Brebeuf Sophomores Get a Taste of Higher Education

College Trip Review

Paul Tinkle and Hugh Pebworth

On February 19th, around 220 Brebeuf sophomores went on two separate college visit trips to experience four colleges and universities in Indiana. The trip had been planned weeks before by the Brebeuf College Counseling department, and for many sophomores, it was their first time visiting a college. The trip showcased the difference between a large research university and a small liberal arts school.

Purdue-Depauw Trip

Half of the Sophomore Class crowded into two buses and headed for Purdue University and Depauw. First, students visited the Corec, Purdue’s recreational facility, which had multiple basketball courts, an indoor track, and even a rock climbing wall. Then they were put into groups and went on a tour of campus. Students got to see fraternities, dorms, and even some lecture halls on their journey through campus. The campus was full of activity, with students going from class to class, working out at the Corec, and enjoying breakfast in Purdue’s many dining halls. The experience showed many sophomores what life would be like at a large university like Purdue.
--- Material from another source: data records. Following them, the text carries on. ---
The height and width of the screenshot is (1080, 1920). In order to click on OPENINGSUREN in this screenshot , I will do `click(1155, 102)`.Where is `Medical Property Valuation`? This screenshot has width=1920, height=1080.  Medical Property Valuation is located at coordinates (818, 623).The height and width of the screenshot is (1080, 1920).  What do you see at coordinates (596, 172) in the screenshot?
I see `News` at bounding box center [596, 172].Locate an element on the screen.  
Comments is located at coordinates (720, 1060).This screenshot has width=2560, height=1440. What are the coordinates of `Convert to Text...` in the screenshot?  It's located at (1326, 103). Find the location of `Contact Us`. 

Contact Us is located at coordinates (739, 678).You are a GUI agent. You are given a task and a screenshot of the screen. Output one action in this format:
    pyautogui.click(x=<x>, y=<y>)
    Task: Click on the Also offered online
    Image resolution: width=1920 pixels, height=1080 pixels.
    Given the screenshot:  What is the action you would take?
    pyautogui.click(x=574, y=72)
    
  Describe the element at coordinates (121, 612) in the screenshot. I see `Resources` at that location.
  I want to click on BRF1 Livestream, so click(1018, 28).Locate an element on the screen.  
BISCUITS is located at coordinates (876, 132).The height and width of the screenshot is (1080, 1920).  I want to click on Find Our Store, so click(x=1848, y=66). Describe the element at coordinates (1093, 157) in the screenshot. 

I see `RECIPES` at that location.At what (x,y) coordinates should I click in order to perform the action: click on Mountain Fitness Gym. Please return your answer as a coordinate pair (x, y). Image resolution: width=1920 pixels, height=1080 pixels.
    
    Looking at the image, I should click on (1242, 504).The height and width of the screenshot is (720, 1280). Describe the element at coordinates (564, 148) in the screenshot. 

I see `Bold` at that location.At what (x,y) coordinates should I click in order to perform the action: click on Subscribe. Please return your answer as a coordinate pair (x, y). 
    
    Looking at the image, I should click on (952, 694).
After the campus tour, all of the students gathered into a lecture hall where a Purdue student gave a presentation about Campus life, which included living in the college town of West Lafayette, themed parties, and even opportunities for students to test new foods for major companies. Students were told about the school’s numerous majors- Purdue offers more than 200- and heard about chances to study abroad, as well as parts of Purdue’s history, including being the alma mater of famous figures like Neil Armstrong.

After departing from Purdue, the students took another bus ride over to Depauw, a much smaller liberal arts school. There, students were given lunch and a tour of campus. The campus had many opportunities for students to participate in campus life, like a student-run radio. It felt like a ghost town compared to the bustling metropolis of Purdue, although sophomores were assured that an alumnus was granting the school money to add more restaurants and activities for students. They could not boast of the famous graduates that Purdue did, but the Depauw trip showed students that your specific major at a liberal arts school does not matter because a liberal arts education prepares you for many different fields.

Hanover-IU Bus Trip

The other half of the sophomore class clamored aboard three buses heading to Hanover College and then Indiana University.  They began the approximately two hour trip to Hanover, a small liberal arts school outside of Madison, IN on the Ohio River, early in the morning. Students arrived at Hanover and were split into individual groups to take a tour around the campus. They were shown the Brown Campus Center, Hanover’s student center, which houses the cafeteria, student lounges, and the bookstore.  The groups moved onto the Science center to see a typical class and one of only a few collegiate cadaver labs in the country. The students also saw a typical campus dorm room and walked across the campus quad.

Students were also shown the area known as “The point.” It is the only known place in the world where someone standing in a single spot can see a river bend three different times.  Overall, the campus was quiet, as Hanover has 1100 students, but pleasant with temperatures cresting at an unseasonable 70 degrees. After the campus tour, students headed to the Horner Center, which holds recreational facilities, a basketball arena, and classrooms for lunch and a presentation about life at Hanover and the academics there.  Students learned about internships, scholarships, and academic opportunities after Hanover.

After leaving Hanover, students took another bus ride through the hills of Southern Indiana to Bloomington to tour IU. The students were herded once again into tour groups to go around the main area of IU’s sprawling campus.  Students were told about the traditions at IU, including shaking the statue of past president Herman B. Wells’ hand to earn one letter grade higher than you would if you had not.  IU’s campus was buzzing with activity, and many of IU’s 50,000 students were out and about walking in the pleasant weather. Students were shown academic buildings such as the large Ballantine and Woodburn lecture halls. They were then presented with a Question and Answer session with IU students and an Admissions director, who talked about why they chose IU and what made them want to go there.

Although it will still be a year and a half before most sophomores decide where they are going to college, this trip certainly made many think about their options.